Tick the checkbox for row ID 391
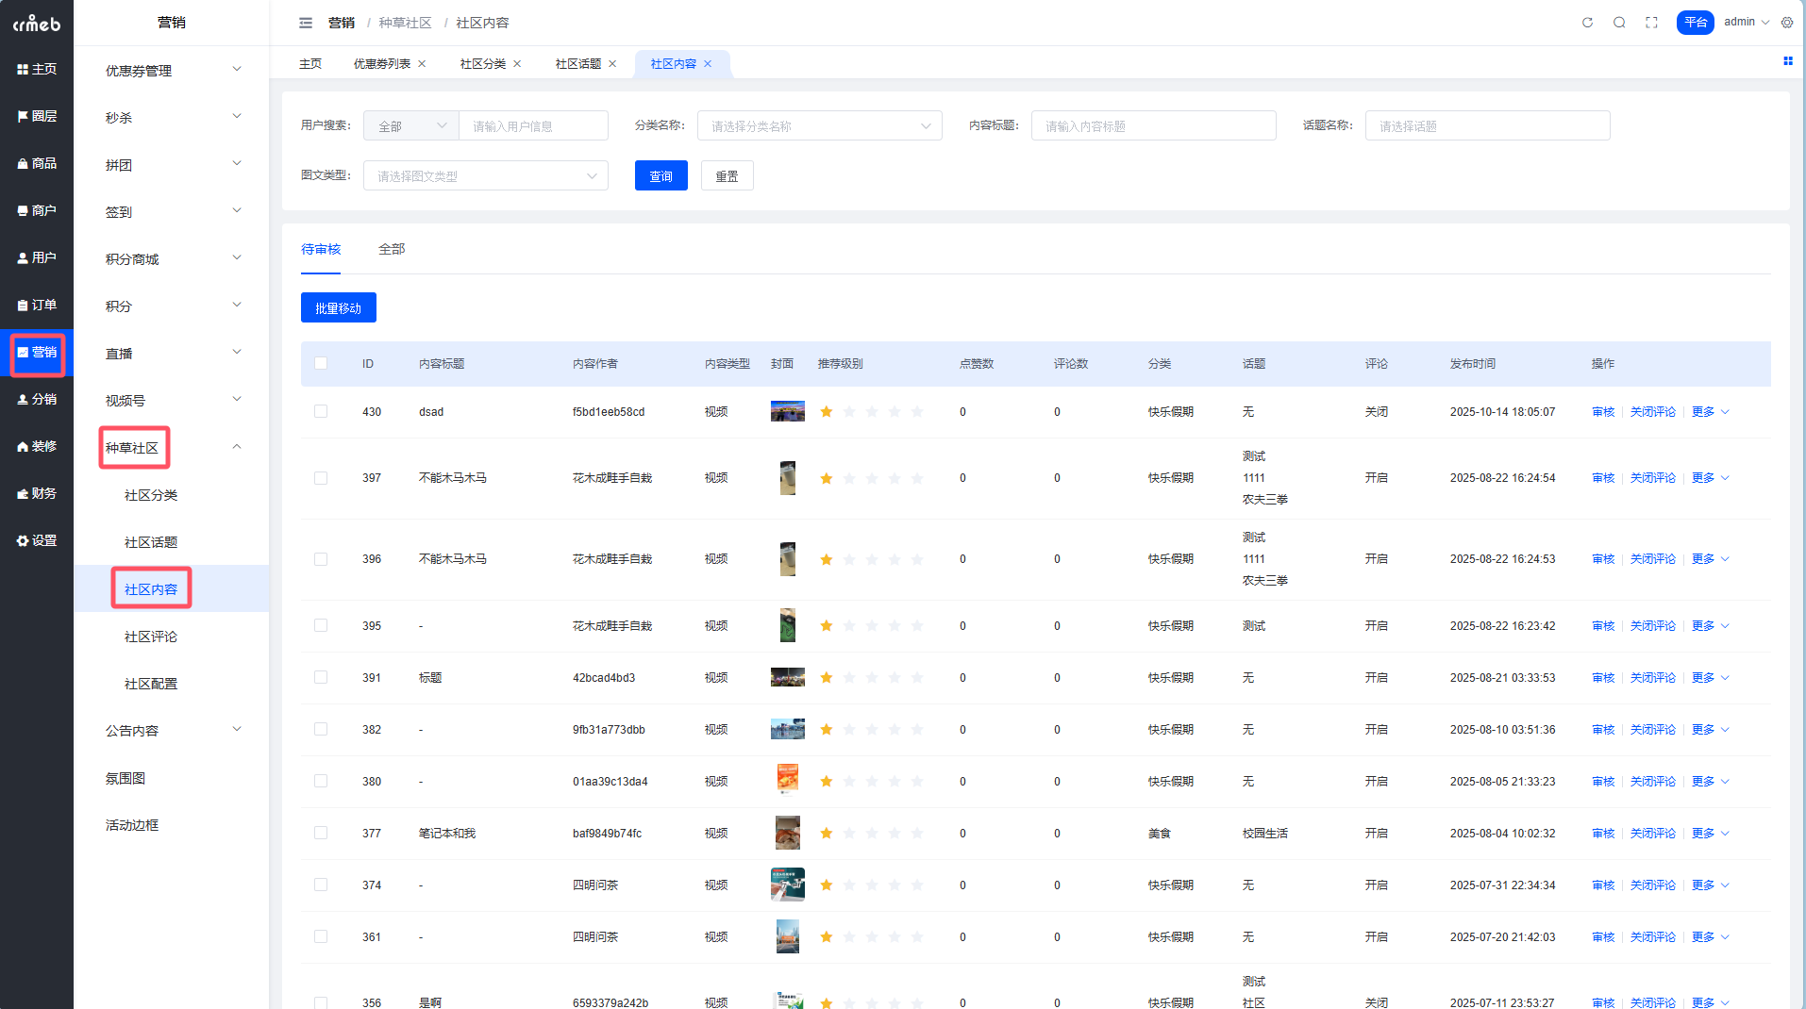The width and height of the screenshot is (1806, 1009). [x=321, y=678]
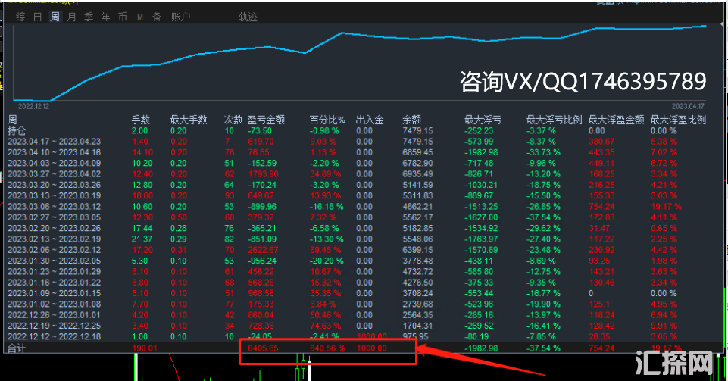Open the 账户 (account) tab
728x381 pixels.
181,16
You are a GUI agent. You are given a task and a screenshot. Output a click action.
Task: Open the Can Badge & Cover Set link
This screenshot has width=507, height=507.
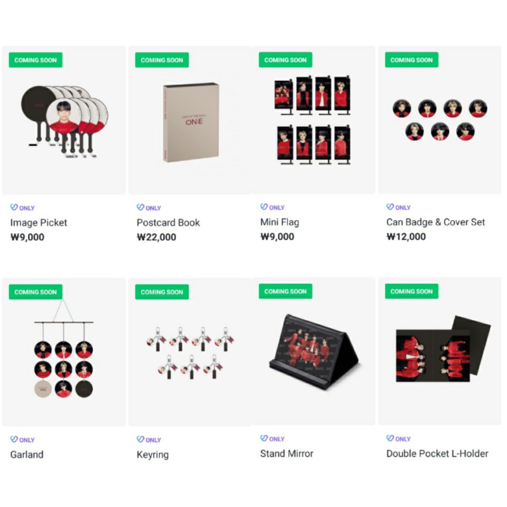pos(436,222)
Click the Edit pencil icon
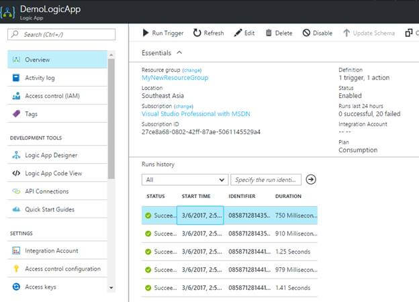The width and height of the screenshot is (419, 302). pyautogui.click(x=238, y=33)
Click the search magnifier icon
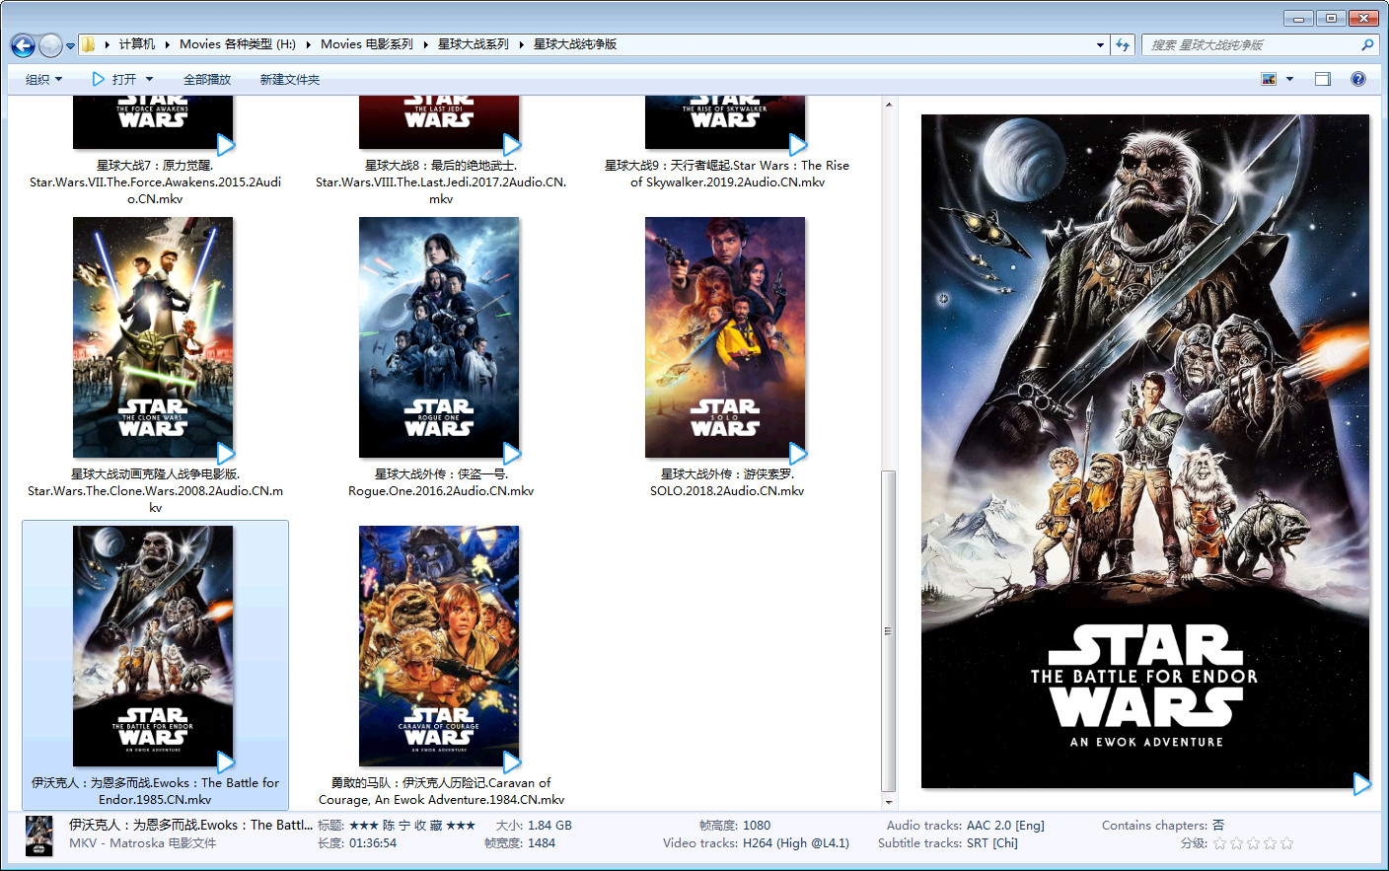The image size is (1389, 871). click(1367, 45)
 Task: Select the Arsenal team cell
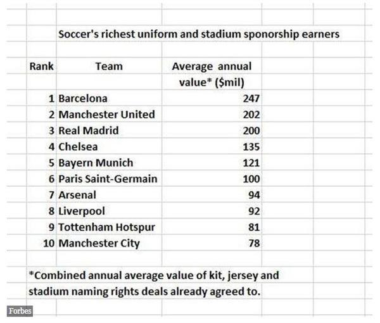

════════════════

- Aim of the task
When you write out the material above, keep every line exact and drop each picture.

- Expected output
Tick the checkbox for row ID 391
The width and height of the screenshot is (1806, 1009). [x=321, y=678]
Open the 账户 (account) tab
728x381 pixels.
181,16
You are a GUI agent. You are given a task and a screenshot. Output a click action.
Task: Open the Can Badge & Cover Set link
This screenshot has width=507, height=507.
pos(436,222)
Click the Edit pencil icon
The width and height of the screenshot is (419, 302). pyautogui.click(x=238, y=33)
Click the search magnifier icon
The image size is (1389, 871). click(1367, 45)
 Task: Select the Arsenal team cell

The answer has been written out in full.